Salvador Dali (1904-1989)
Salvador Felipe Jacinto Dali y Domenech was born on May 11, 1904, in the small agricultural town of Figueres, Spain, in the foothills of the Pyrenees, only sixteen miles from the French border in the principality of Catalonia. The son of a prosperous notary, he spent his boyhood in Figueres and at the family's summer home in the coastal fishing village of Cadaques. His parents built his first studio in Cadaques and for most of his adult life he lived in a fantastic villa in nearby Port Lligat.
The young Dali attended the San Fernando Academy of Fine Arts in Madrid. Early recognition of Dali's talent came with his first one-man show, held in Barcelona in 1925. He became internationally known when three of his paintings, including the Basket of Bread (now in the Salvador Dali Museum Collection) were shown in the third annual Carnegie International Exhibition in Pittsburgh in 1928.

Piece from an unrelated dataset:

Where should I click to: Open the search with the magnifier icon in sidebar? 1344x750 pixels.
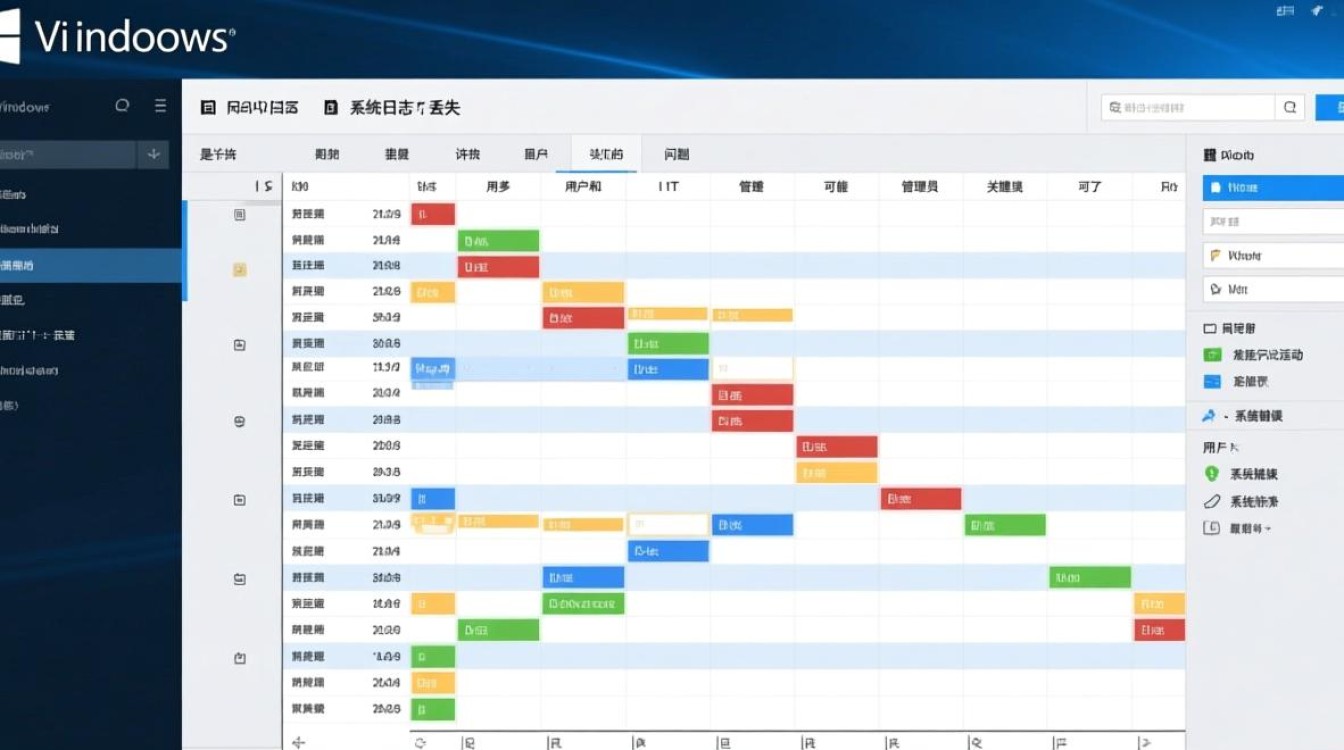(121, 105)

The following year Dali went to Paris where he also held a one-man show. He also joined the Paris Surrealist Group. That same year Dali met Gala Eluard when she visited him in Cadaques with her husband, the French poet Paul Eluard. She became Dali's lover, muse, business manager, and chief inspiration. In 1934 Dali and Gala were married in a civil ceremony and made their first trip to America.

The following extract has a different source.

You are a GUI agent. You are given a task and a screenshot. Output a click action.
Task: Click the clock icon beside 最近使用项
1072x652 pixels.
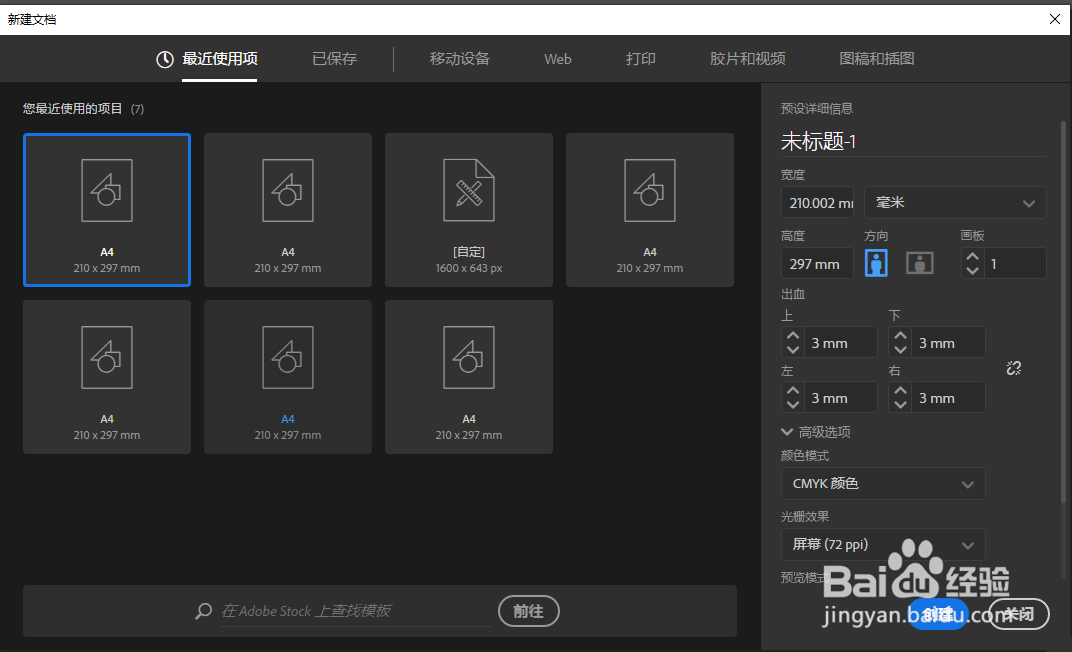[164, 58]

Dali emerged as a leader of the Surrealist movement and his painting, Persistence of Memory (1931) is still one of the best known surrealist works. But, as war approached, the apolitical Dali clashed with the Surrealists and he was expelled during a trial conducted by the group in 1934. Although he did exhibit works in international surrealist exhibitions throughout the decade, asserting that: "le Surrealisme c'est moi," by 1940 he was ready to move into a new era, one that he termed "classic."
Just prior to World War II, Dali and Gala fled from Europe, spending 1940-48 in the United States. The subsequent decades were very important years for the artist. The Museum of Modern Art in New York gave Dali his major retrospective in 1941. In the years following 1949 Dali produced his 18 large canvases, many concerning scientific, historical or religious themes. Among the best-known of these works are Christ of St. John of the Cross, in Glasgow, Scotland; The Hallucinogenic Toreador and The Discovery of America by Christopher Columbus in the Museum's collection; and The Sacrament of the Last Supper in the collection of the National Gallery in Washington D.C. Also at this time, Dali returned to the Catholic faith of his youth and he and Gala were married in a second ceremony in 1958, this time in a chapel near Girona, Spain.

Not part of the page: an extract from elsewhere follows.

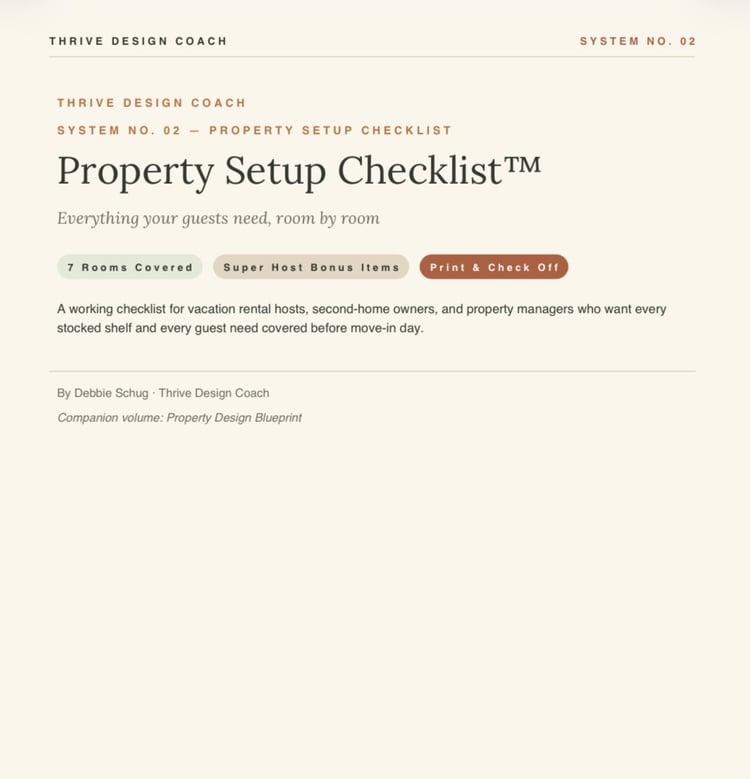750x779 pixels.
Task: Click the 'Property Setup Checklist' main title
Action: 280,171
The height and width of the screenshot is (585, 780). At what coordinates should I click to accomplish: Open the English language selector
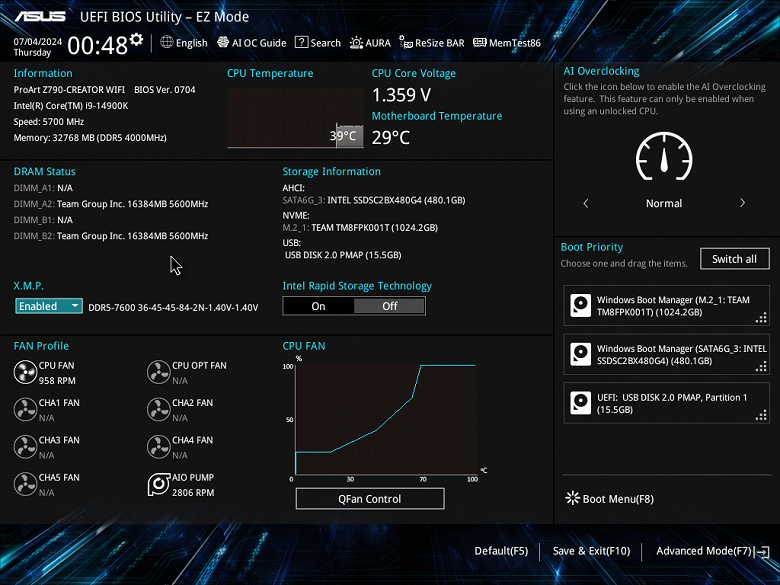point(184,43)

In 1974 Dali opened the Teatro Museo Dali in Figueres. This was followed by retrospectives in Paris and London at the end of the decade. After Gala's death in 1982, Dali's health began to fail. It deteriorated further after he was severely burned in a fire in Gala's castle in Pubol, Spain, in 1984. Two years later, a pacemaker was implanted. Much of the years 1980-89 were spent in almost total seclusion, first in Pubol and later in his private room in the Torre Galatea, adjacent to the Teatro Museo Dali.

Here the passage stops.